◆ Exercise description:
Output each entry below as it stands, leaving out every picture.

[Excerpts from a dataset]
********************

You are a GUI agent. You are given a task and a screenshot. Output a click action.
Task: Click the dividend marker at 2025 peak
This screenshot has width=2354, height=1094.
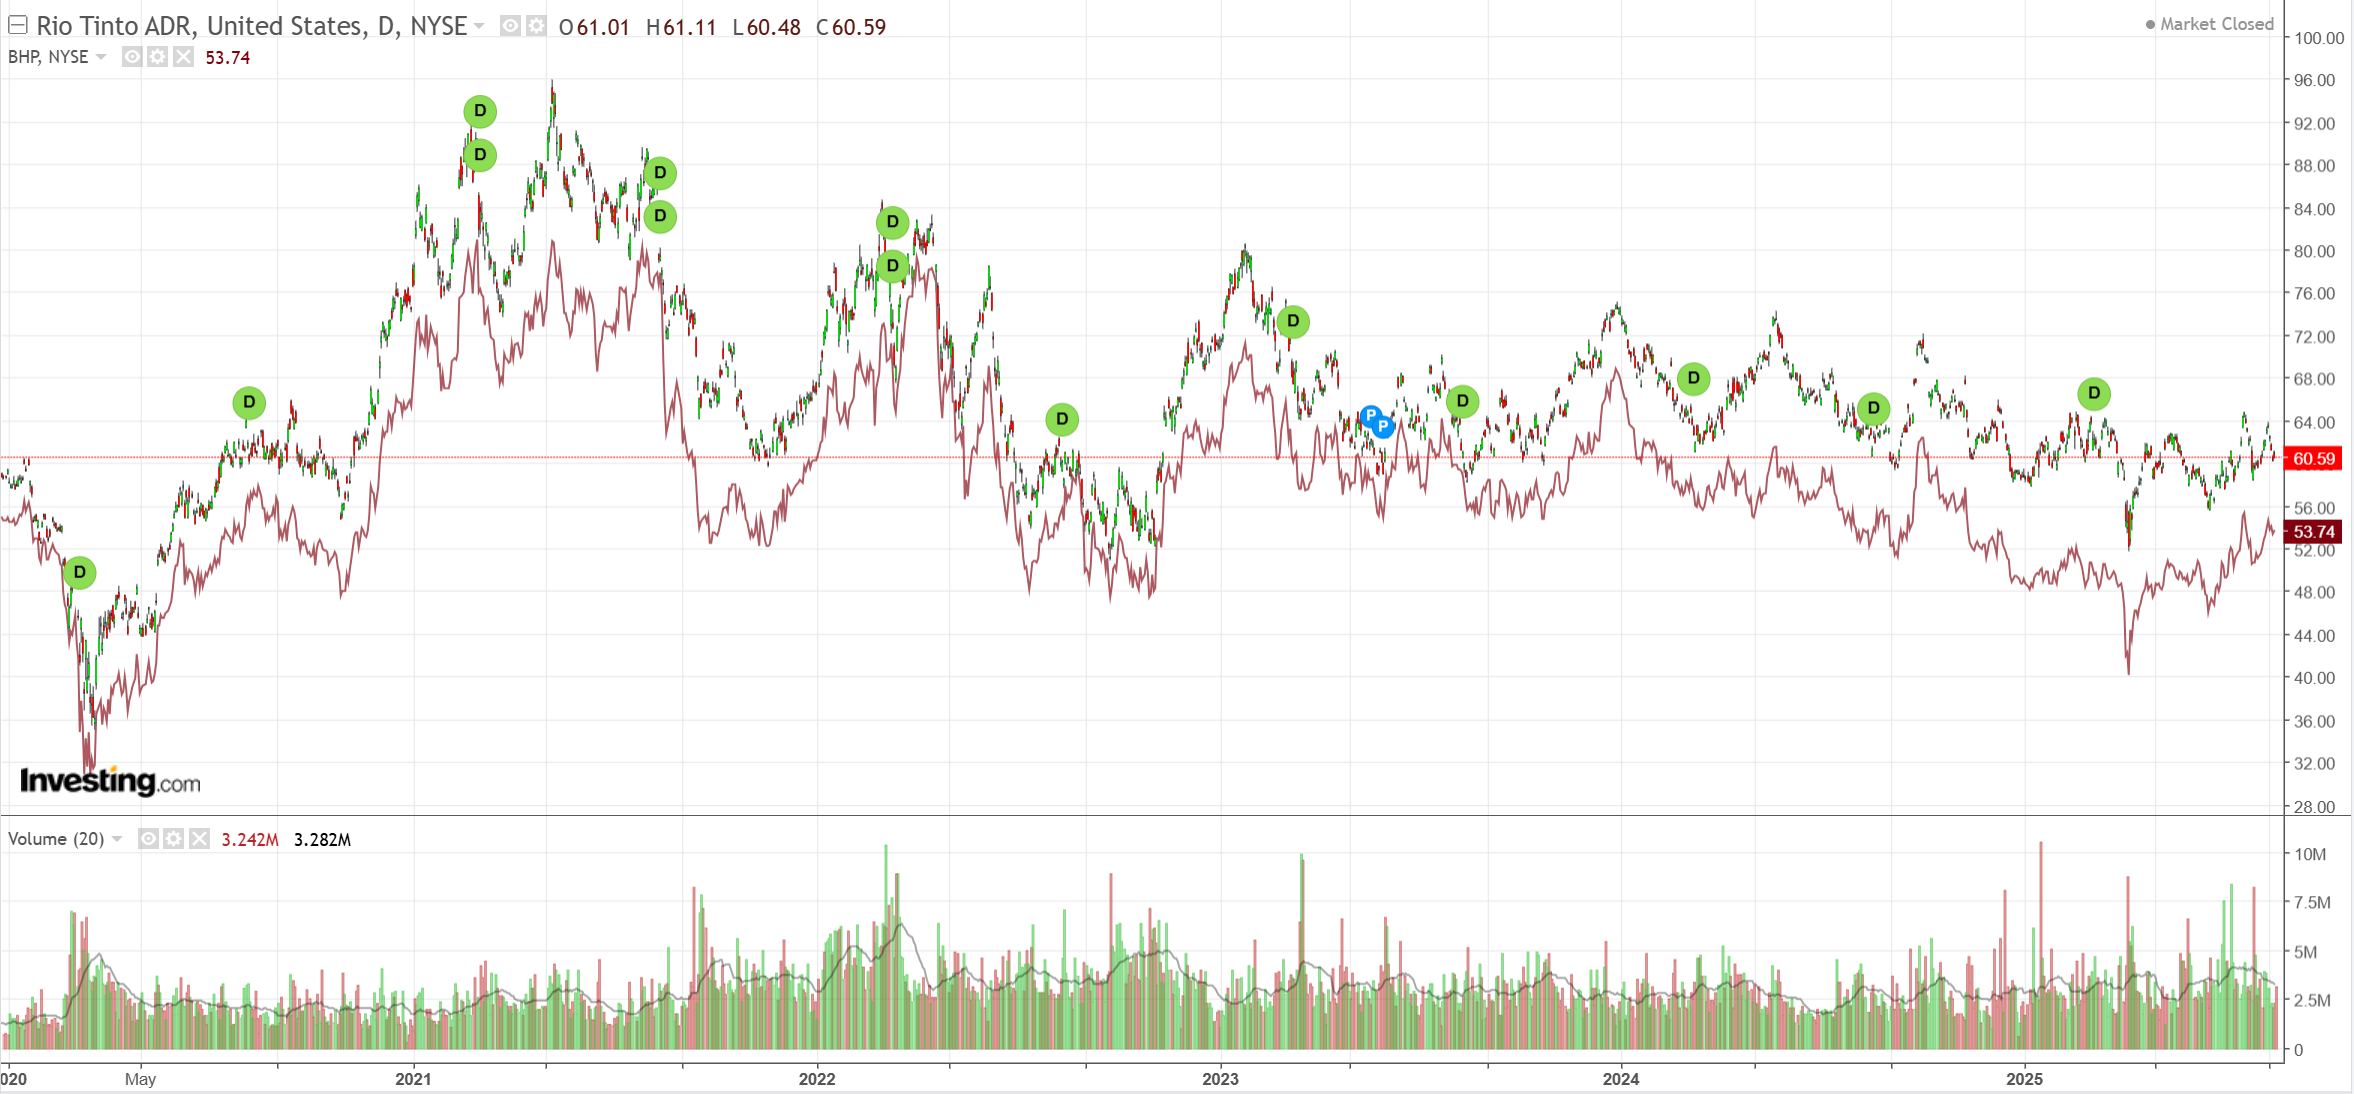(x=2094, y=394)
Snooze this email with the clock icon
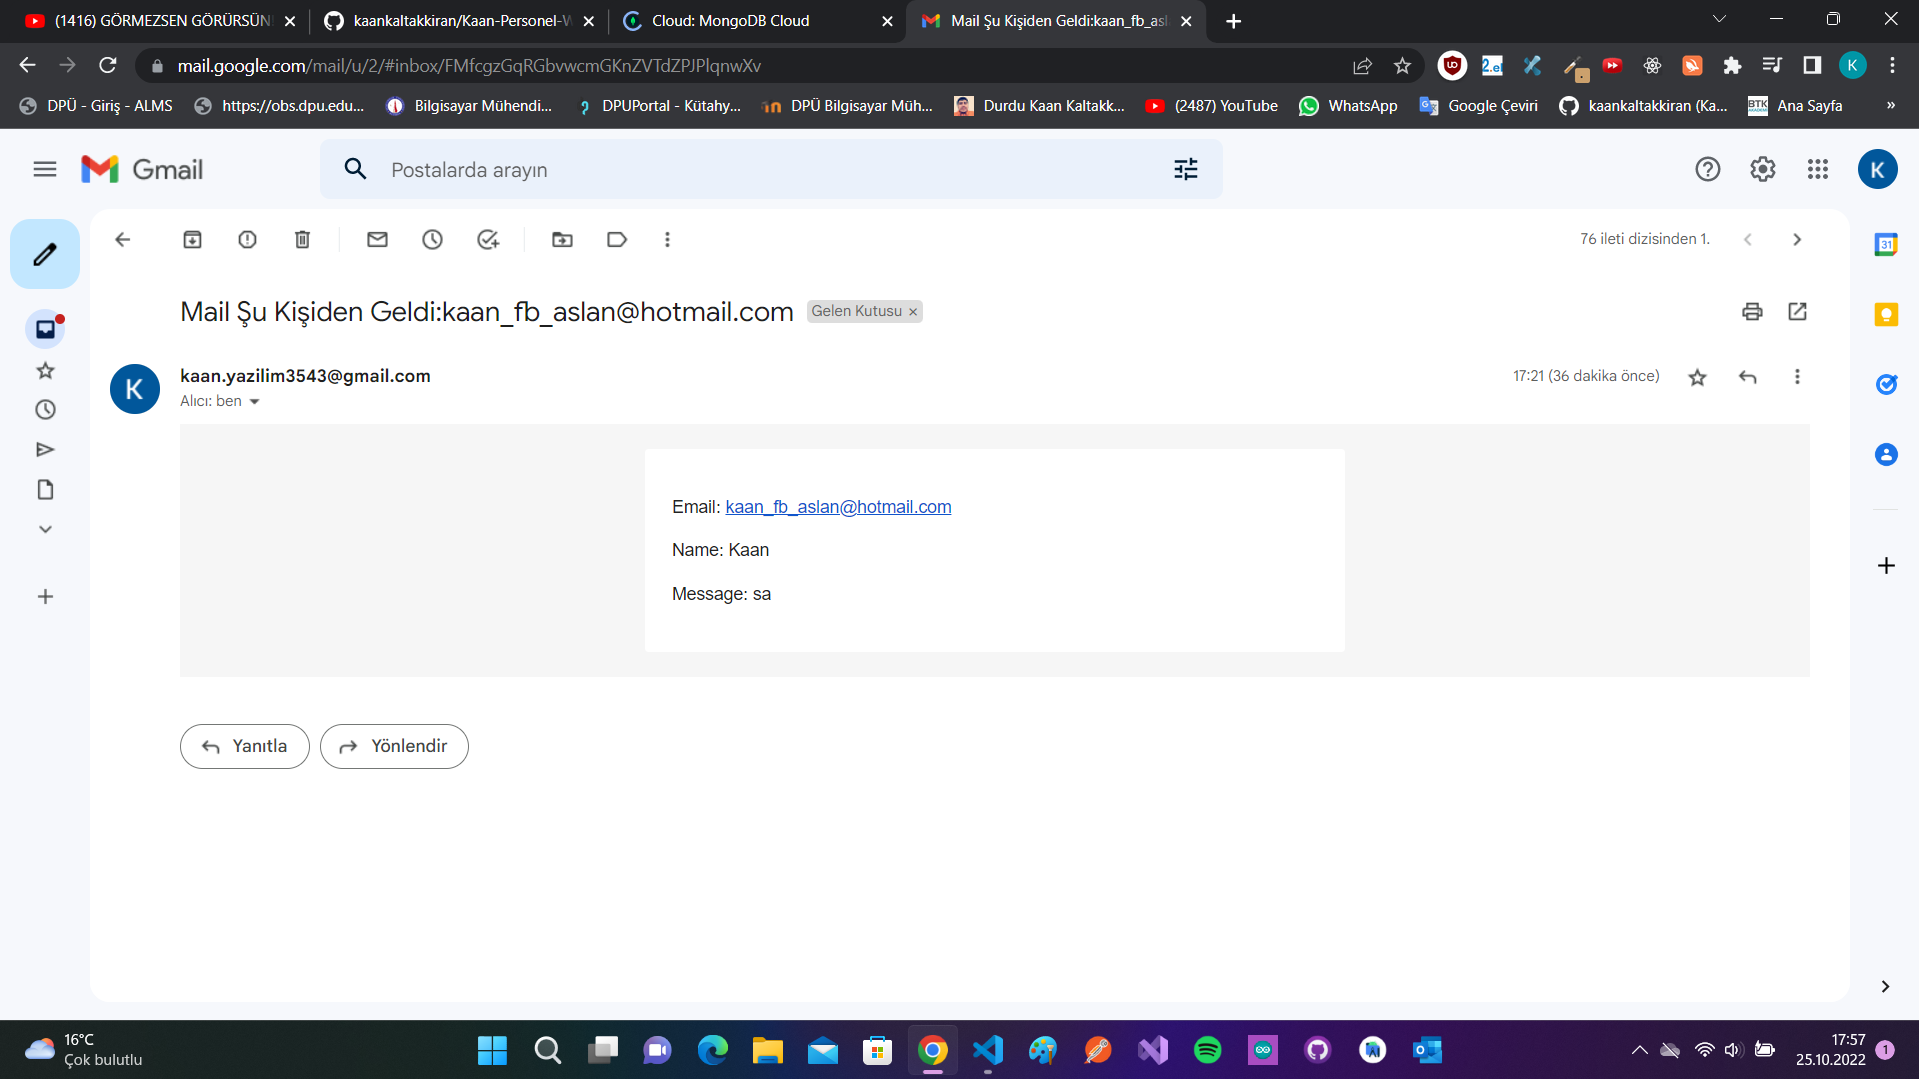The width and height of the screenshot is (1919, 1079). pyautogui.click(x=432, y=240)
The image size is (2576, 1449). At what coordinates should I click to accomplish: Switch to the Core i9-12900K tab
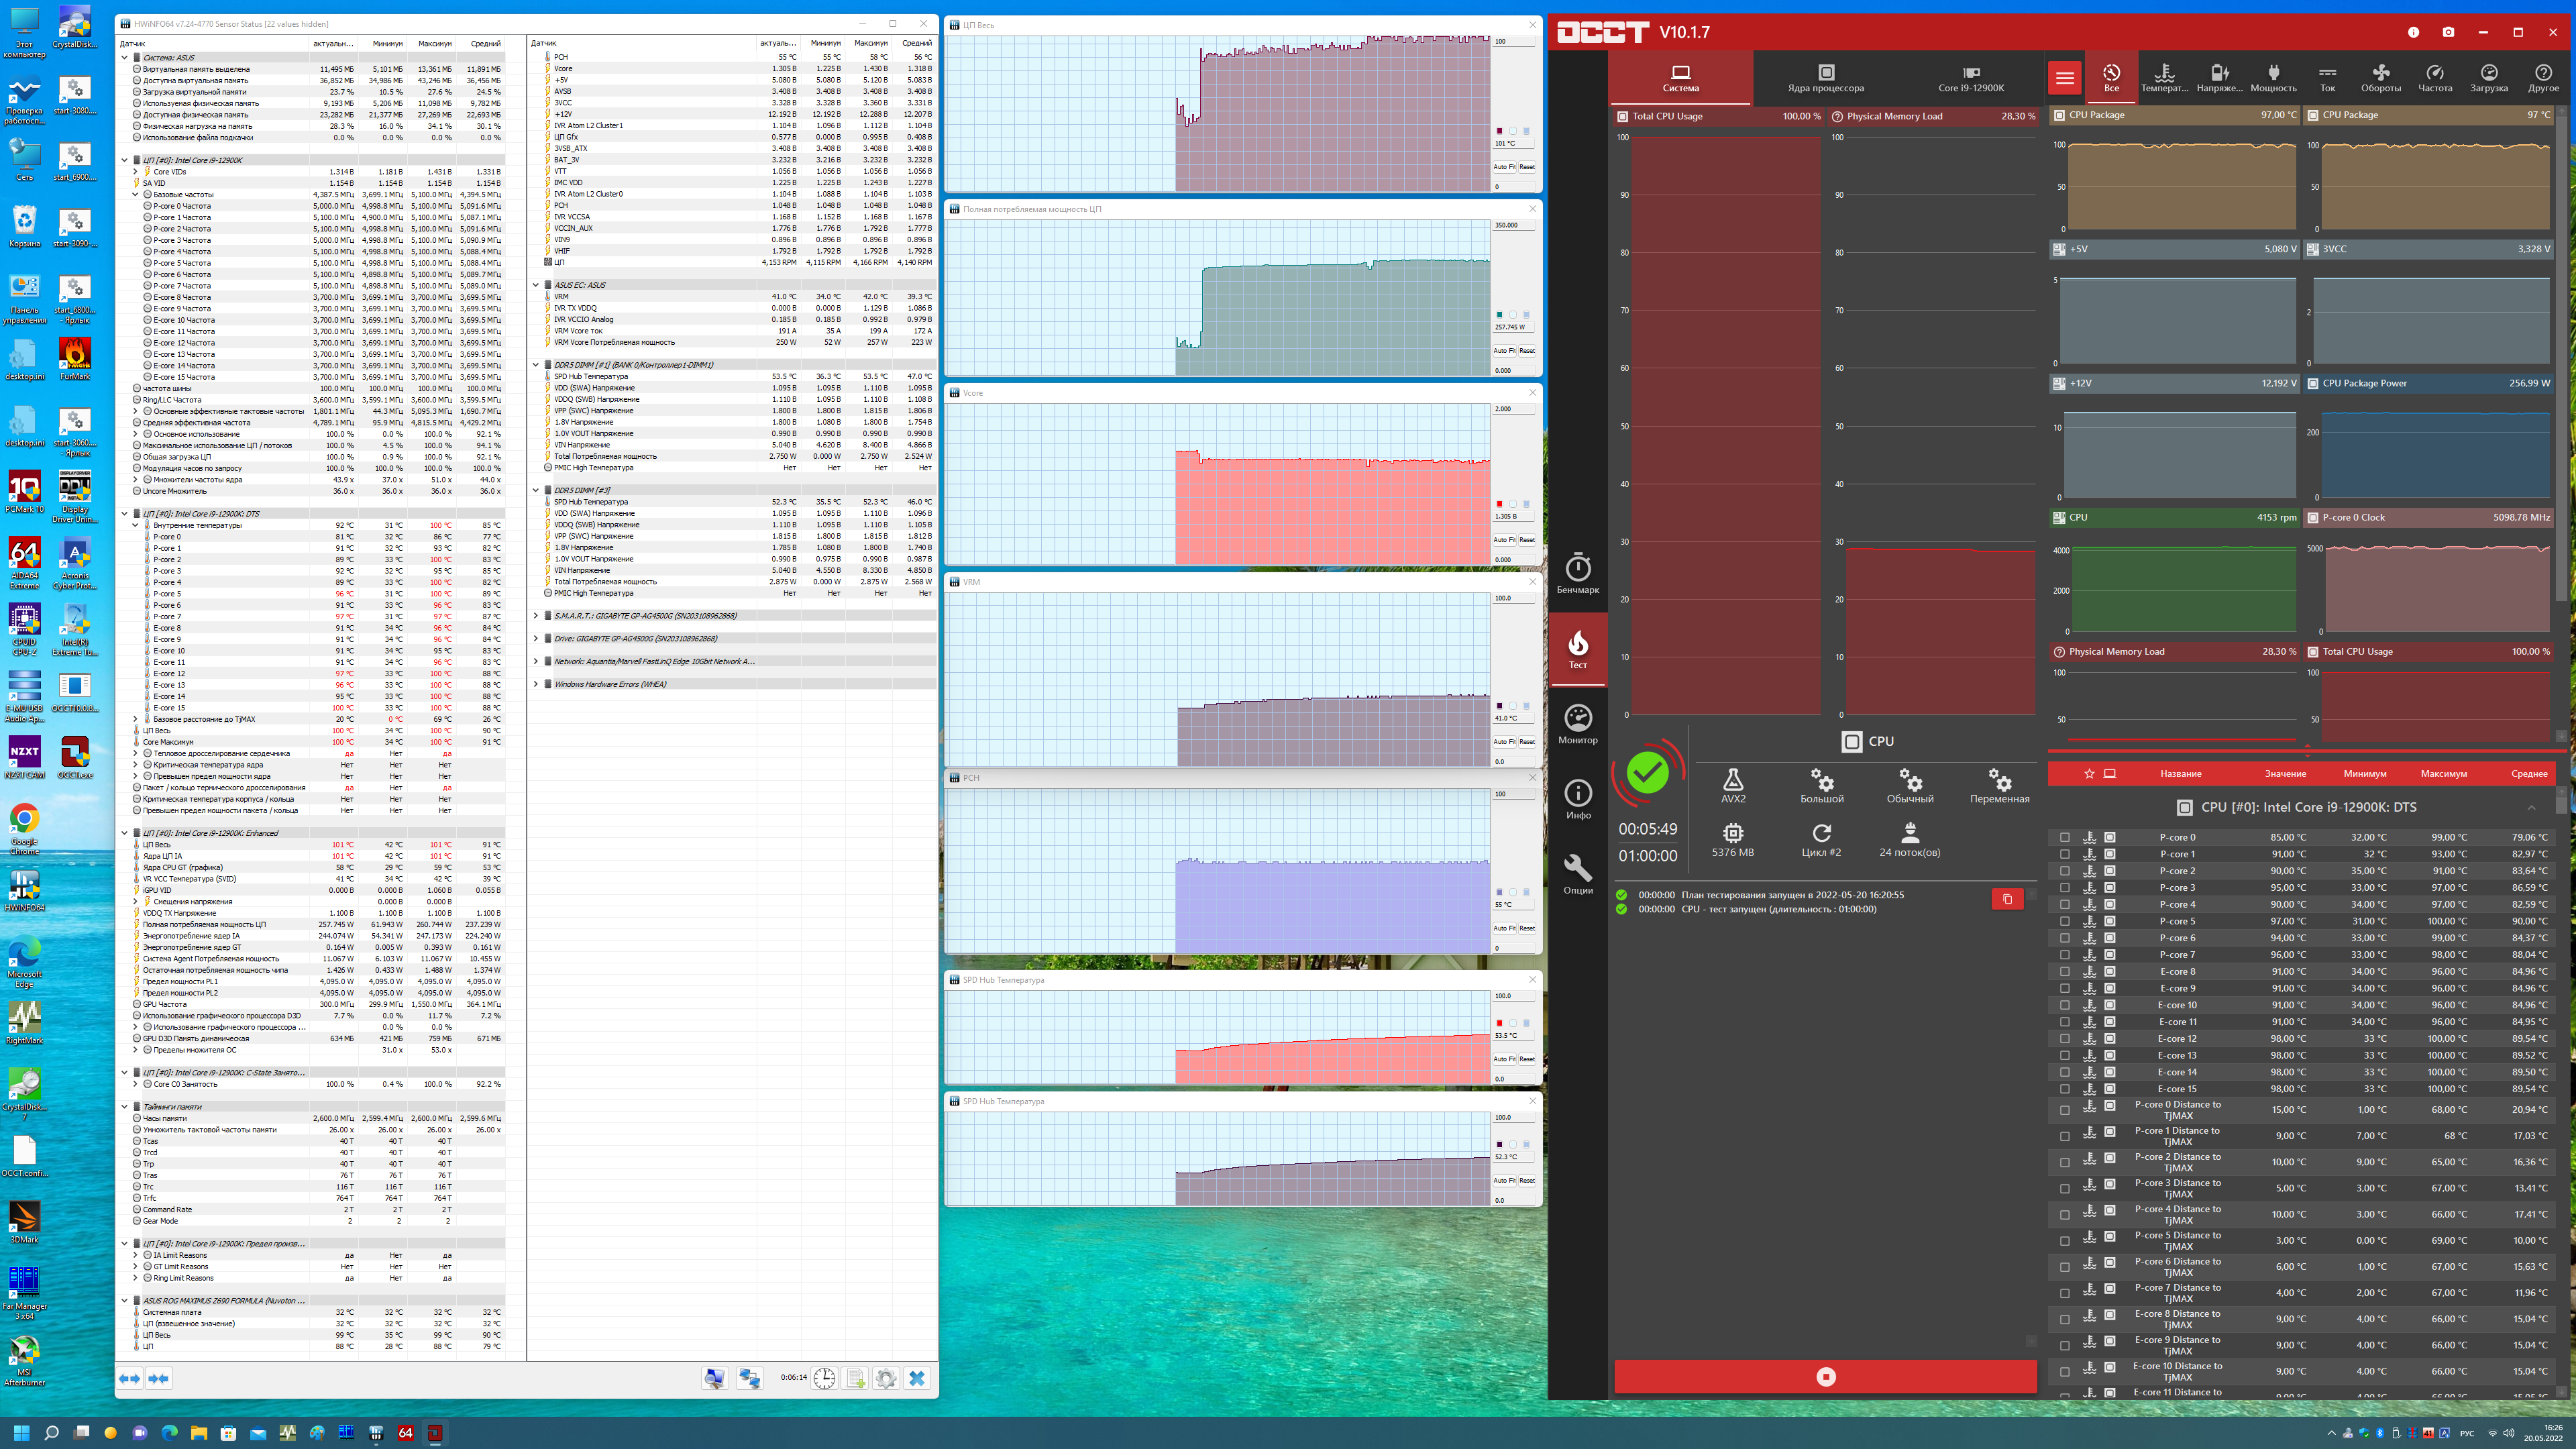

********************

◆ Solution to this problem:
You are a GUI agent. You are given a task and a screenshot. Output a click action.
Task: Click the dividend marker at 2025 peak
This screenshot has width=2354, height=1094.
(x=2094, y=394)
Snooze this email with the clock icon
The width and height of the screenshot is (1919, 1079). pyautogui.click(x=432, y=240)
The image size is (2576, 1449). At what coordinates should I click to accomplish: Switch to the Core i9-12900K tab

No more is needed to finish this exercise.